Abstract
Mucopolysaccharidosis type I (MPS I) is a lysosomal storage disorder characterized by diminished degradation of the glycosaminoglycans heparan sulfate (HS) and dermatan sulfate (DS). Patients present with a variety of symptoms, including severe skeletal disease. Current therapeutic strategies have only limited effects on bone disease. The isoflavone genistein has been studied as a potential therapy for the mucopolysaccharidoses because of its putative ability to inhibit GAG synthesis and subsequent accumulation. Cell, animal, and clinical studies, however, showed variable outcomes. To determine the effects of genistein on MPS I-related bone disease, wild-type (WT) and MPS I mice were fed a genistein-supplemented diet (corresponding to a dose of approximately 160 mg/kg/day) for 8 weeks. HS and DS levels in bone and plasma remained unchanged after genistein supplementation, while liver HS levels were decreased in genistein-fed MPS I mice as compared to untreated MPS I mice. Unexpectedly, genistein-fed mice exhibited significantly decreased body length and femur length. In addition, 60% of genistein-fed MPS I mice developed a scrotal hernia and/or scrotal hydrocele, manifestations, which were absent in WT or untreated MPS I mice. In contrast to studies in MPS III mice, our study in MPS I mice demonstraes no beneficial but even potential adverse effects of genistein supplementation. Our results urge for a cautious approach on the use of genistein, at least in patients with MPS I.
Introduction
Mucopolysaccharidosis type I (MPS I, OMIM 252800) is a lysosomal storage disease (LSD) caused by α-l-iduronidase (IDUA, EC 3.2.1.76) deficiency, resulting in impaired degradation and subsequent accumulation of the glycosaminoglycans (GAGs) heparan sulfate (HS) and dermatan sulfate (DS). Patients may present with cardiac and pulmonary disease, inguinal and umbilical hernias, corneal clouding, and progressive central nervous system (CNS) disease which significantly limits life expectancy (Muenzer 2011). In addition, skeletal dysplasia, generally referred to as dysostosis multiplex, is a striking feature and a major cause of morbidity. Patients show progressive loss of range of joint motion with contractures, growth arrest, kyphosis, scoliosis, hip dysplasia, and hypoplastic vertebral bodies resulting in spinal cord compression (Muenzer 2011; White 2011). Current therapies, including hematopoietic stem cell transplantation (HSCT) and enzyme replacement therapy, effectively treat many features of MPS I but have limited effects on bone disease (Weisstein et al. 2004; Sifuentes et al. 2007). Several factors contribute to this lack of effect. Firstly, the inability of the relatively large enzyme to traffic through the poorly vascularized matrix of growth plates and other cartilaginous tissue to target cells (Aldenhoven et al. 2009; Baldo et al. 2013). Secondly, cartilage cells are derived from mesenchymal stem cells, which are not transplanted in sufficient amounts by HSCT (Koç et al. 2002). Thirdly, therapy is started after the onset of irreversible bone lesions, which may already exist before birth (Martin and Ceuterick 1983; Hinek and Wilson 2000). An alternative treatment strategy for LSDs is substrate reduction therapy, which aims to reduce the synthesis of the accumulating material, thereby preventing or halting lysosomal storage. This approach has been used successfully in Gaucher disease and Niemann–Pick disease type C (Hollak and Wijburg 2014).

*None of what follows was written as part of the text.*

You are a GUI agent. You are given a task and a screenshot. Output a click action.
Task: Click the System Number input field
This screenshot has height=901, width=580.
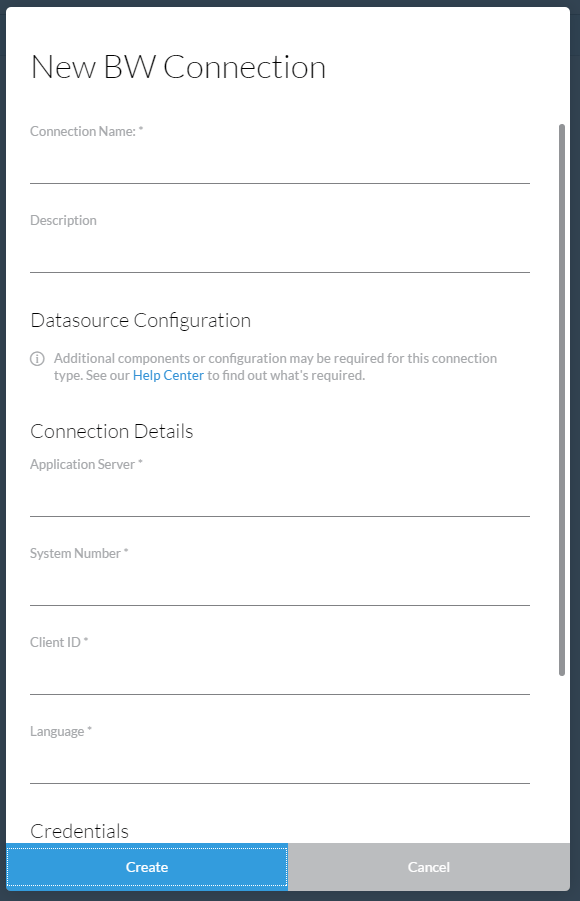pyautogui.click(x=279, y=587)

The isoflavone genistein has several biological activities. It is an antioxidant, has estrogenic activity, and inhibits the activity of tyrosine kinase receptors including the epidermal growth factor receptor (EGFR) (Akiyama et al. 1987; Dixon and Ferreira 2002). Genistein has been shown to reduce GAG synthesis in MPS fibroblasts, at least partly via the latter mechanism (Jakóbkiewicz-Banecka et al. 2009). An in vivo study with a high dose of genistein in MPS IIIB mice showed reduced GAG levels in brain and impressive amelioration of neurological symptoms (Malinowska et al. 2010). Although genistein appears to be well tolerated in high doses, adverse effects, which are associated with its potential antiproliferative and estrogenic actions, have been reported and may include hepatotoxicity and hormonal disbalance (Kim et al. 2013; Singh et al. 2014). The only study on the effects of genistein on MPS-related bone disease showed increased range of joint motion in genistein-treated MPS II patients, suggesting that genistein at least reaches the surrounding connective and muscle tissue of the joints (Marucha et al. 2011). Because genistein can reach the bone tissue (Coldham and Sauer 2000), we fed MPS I mice a high-dose genistein diet to evaluate its potential for the treatment of MPS I-related bone disease.
Materials and Methods
Animals
MPS I mice (B6.129-Iduatm1Clk/J, (Clarke et al. 1997)) were purchased from Jackson Laboratory and maintained as a heterozygote line on an inbred C57BL/6J background at the Academic Medical Center. The mice were housed at 21 ± 1°C, 40–50% humidity, on a 12 h light–dark cycle, with ad libitum access to water and food. Genotypes were identified by PCR using a protocol provided by Jackson Laboratory.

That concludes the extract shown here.